In practice, in order to obtain an IMF loan, Ukraine must introduce measures that significantly narrow opportunities for the oligarchic class, which builds its profits in a non-competitive environment… and these profits are, in turn, the result of corruption in the public sector. That is why money from China, unfortunately, can become a welcome “piggy bank” that Ukrainian oligarchs will use by lobbying it to the Zelenskyy government as an alternative to cooperation with the IMF.

Indeed, when China lends money, unlike the IMF, it does not impose obligations that can significantly impact and hurt Ukrainian oligarchic groups.

In addition, there have been a number of negative alarm signals indicating problematic dynamics in Ukraine’s relationship with the IMF:

  • According to the head of the National Bank of Ukraine Kyryl Shevchenko, Ukraine was supposed to receive a tranche by the end of 2020, but no further talks took place;
  • Several employees of a number of NBU departments resigned en masse in the summer of 2021, protesting against the NBU’s management;
  • Employees engaged in drawing up transparent refinancing rules in the banking sector have been massively laid off.

Given that maintaining corporate governance standards and clearing the banking sector of banking institutions that have engaged in tax scams at the expense of taxpayers through refinancing schemes constitute the key conditions for cooperation with the IMF and the continuation of reforms, these signals are extremely alarming.

Therefore, Kyiv’s potential refusal to cooperate with the IMF in favor of Chinese loans should be seen as a real threat.

Although we cannot actually say that Ukrainian authorities have launched a full-fledged course to build a kind of “sovereign democracy,” the potential rejection of European integration projects, or their important components — the Association Agreement with the EU, cooperation with the IMF, and judicial reform — can significantly strengthen political groups working to disrupt relations between Ukraine and the West.

Consequently, pro-Russian forces may suddenly reach a consensus with Ukrainian oligarchs to halt Ukraine’s Euro-Atlantic and European integration in favor of projects financed by Chinese money, which does not require any reforms or other specific terms and conditions.

In the end, only transparent governance, the will to implement real reforms, and a fully competent Ukrainian government can dispel any illusions associated with a Chinese scenario.

Editor’s Note

China’s Belt and Road Initiative (BRI)


Chinese map illustrating the European sector of the BRI. Note that the Chinese have not mapped occupied Crimea as part of Ukraine!
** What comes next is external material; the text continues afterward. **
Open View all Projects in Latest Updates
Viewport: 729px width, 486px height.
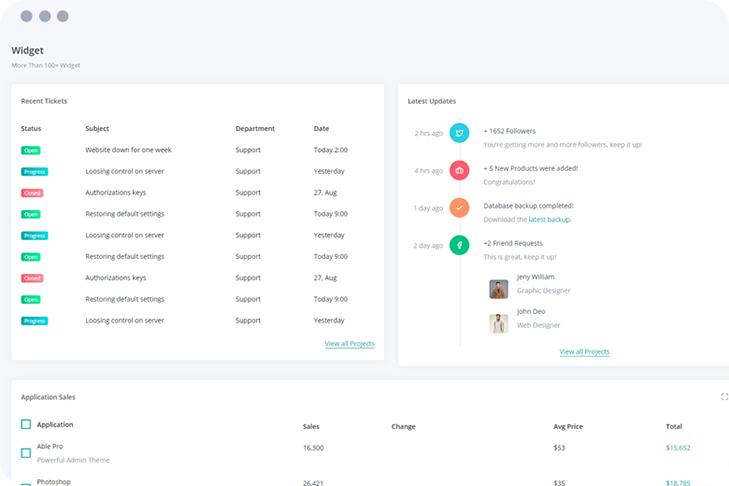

Photo: open source

China’s strategic vision is reflected in the Belt and Road Initiative (BRI) announced in 2013 by Chinese President Xi Jinping. BRI is often referred to as “the Silk Road” and involves some 70 countries. The initiative was incorporated into the Chinese Constitution in 2017. The Chinese government calls the initiative “a bid to enhance regional connectivity and embrace a brighter future”. The completed project is targeted for 2049, which will be the centennial anniversary of the founding of the People’s Republic of China.

There is no doubt that China is particularly interested in Ukraine. China’s interest is driven by several key factors – Ukraine’s geographic location and its potential to become a major transit hub within the BRI. Moreover, China clearly recognizes the prospects of Ukraine’s proximity to Europe, strong EU-Ukraine trade relations, and Ukraine’s great investment potential. Finally, Ukraine’s agricultural sector is becoming more and more attractive to Chinese investors.